### [SET PROBLEM]
Quote the material from the line containing "You are a computer-use agent. 660x386 pixels." through the line containing "I will 248,222.", both of those lines included.

### [RECORDS PROVIDED]
┄┄┄┄┄┄
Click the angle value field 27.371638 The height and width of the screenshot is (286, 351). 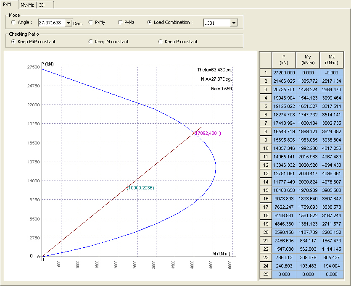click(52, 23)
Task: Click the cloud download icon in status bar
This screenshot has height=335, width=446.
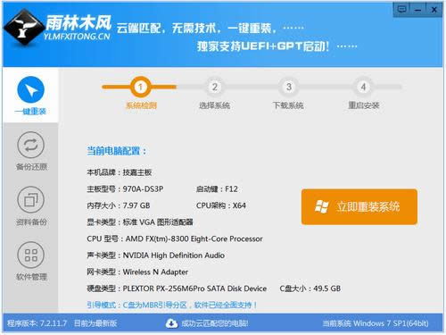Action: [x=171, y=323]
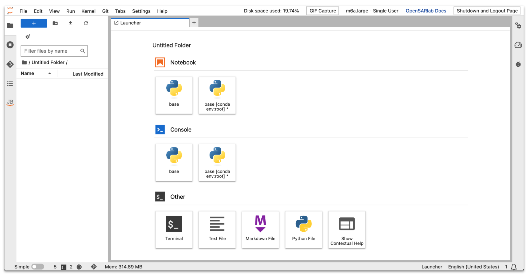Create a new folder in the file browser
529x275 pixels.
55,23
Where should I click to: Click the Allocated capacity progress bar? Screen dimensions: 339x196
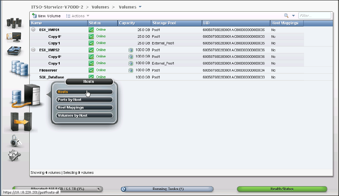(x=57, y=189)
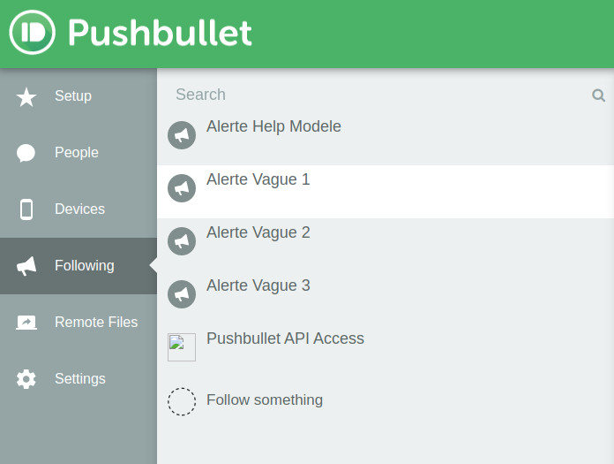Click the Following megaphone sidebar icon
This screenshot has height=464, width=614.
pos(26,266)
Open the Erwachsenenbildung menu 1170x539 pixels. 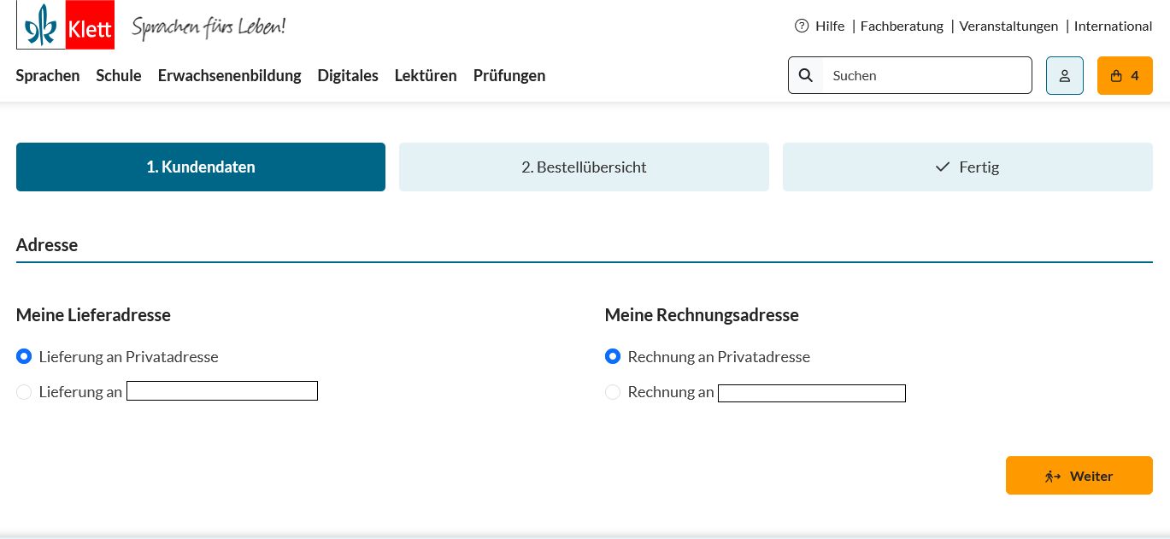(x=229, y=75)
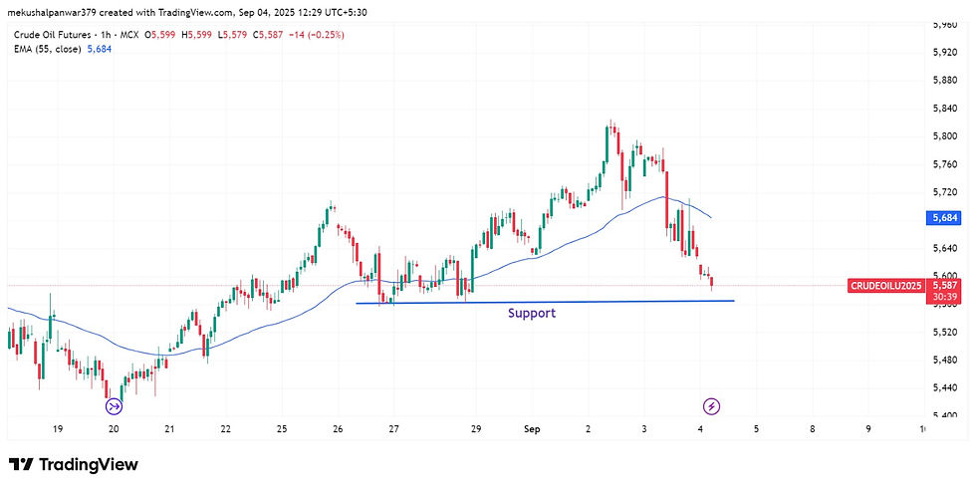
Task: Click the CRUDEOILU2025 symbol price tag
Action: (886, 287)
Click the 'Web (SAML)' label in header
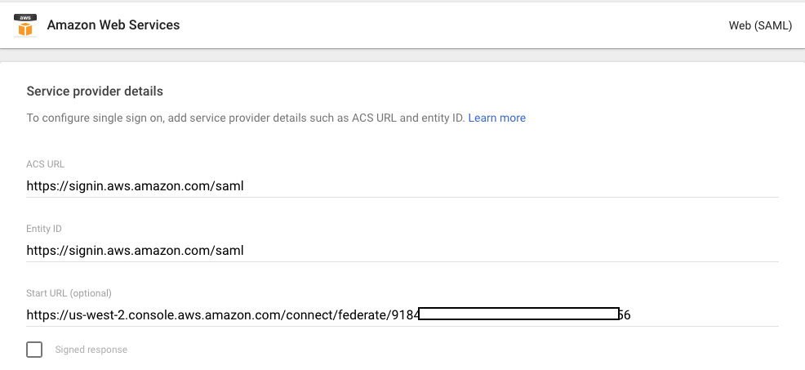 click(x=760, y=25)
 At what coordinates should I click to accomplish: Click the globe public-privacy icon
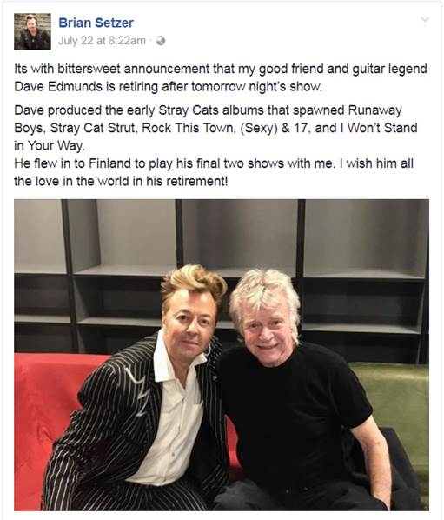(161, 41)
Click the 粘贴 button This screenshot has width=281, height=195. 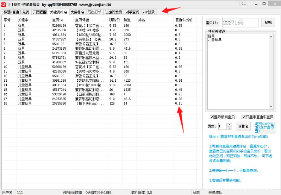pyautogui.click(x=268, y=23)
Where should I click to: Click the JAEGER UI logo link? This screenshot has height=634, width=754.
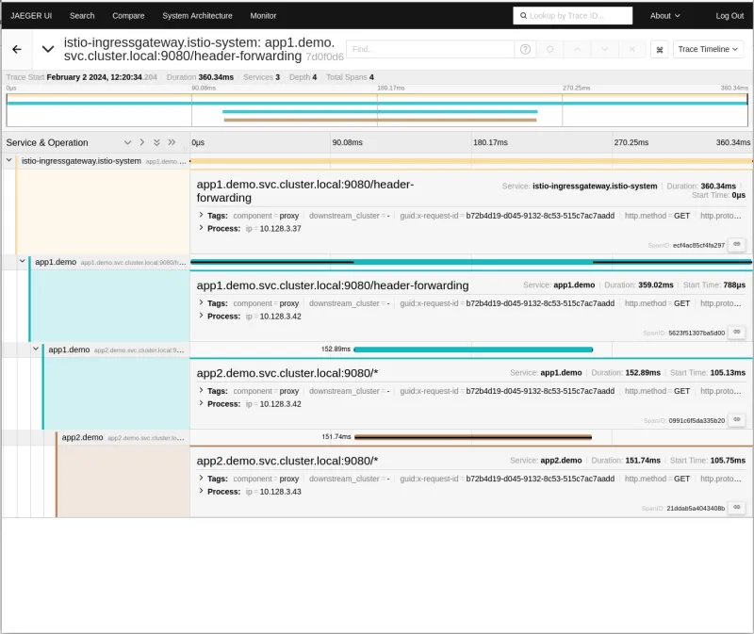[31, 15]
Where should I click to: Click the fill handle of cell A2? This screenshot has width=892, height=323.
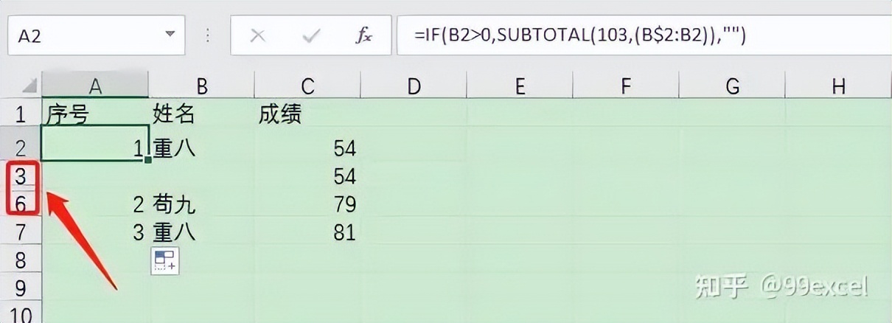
┄┄┄┄┄┄
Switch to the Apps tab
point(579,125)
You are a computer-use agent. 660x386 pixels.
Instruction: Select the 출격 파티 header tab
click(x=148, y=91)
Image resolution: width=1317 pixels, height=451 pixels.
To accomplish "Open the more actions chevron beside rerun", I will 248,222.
┄┄┄┄┄┄
### [OUTPUT OF THE EXERCISE]
You are a computer-use agent. 660x386 pixels.
Instruction: Select the 출격 파티 header tab
click(x=148, y=91)
Image resolution: width=1317 pixels, height=451 pixels.
To accomplish "Open the more actions chevron beside rerun", I will 248,222.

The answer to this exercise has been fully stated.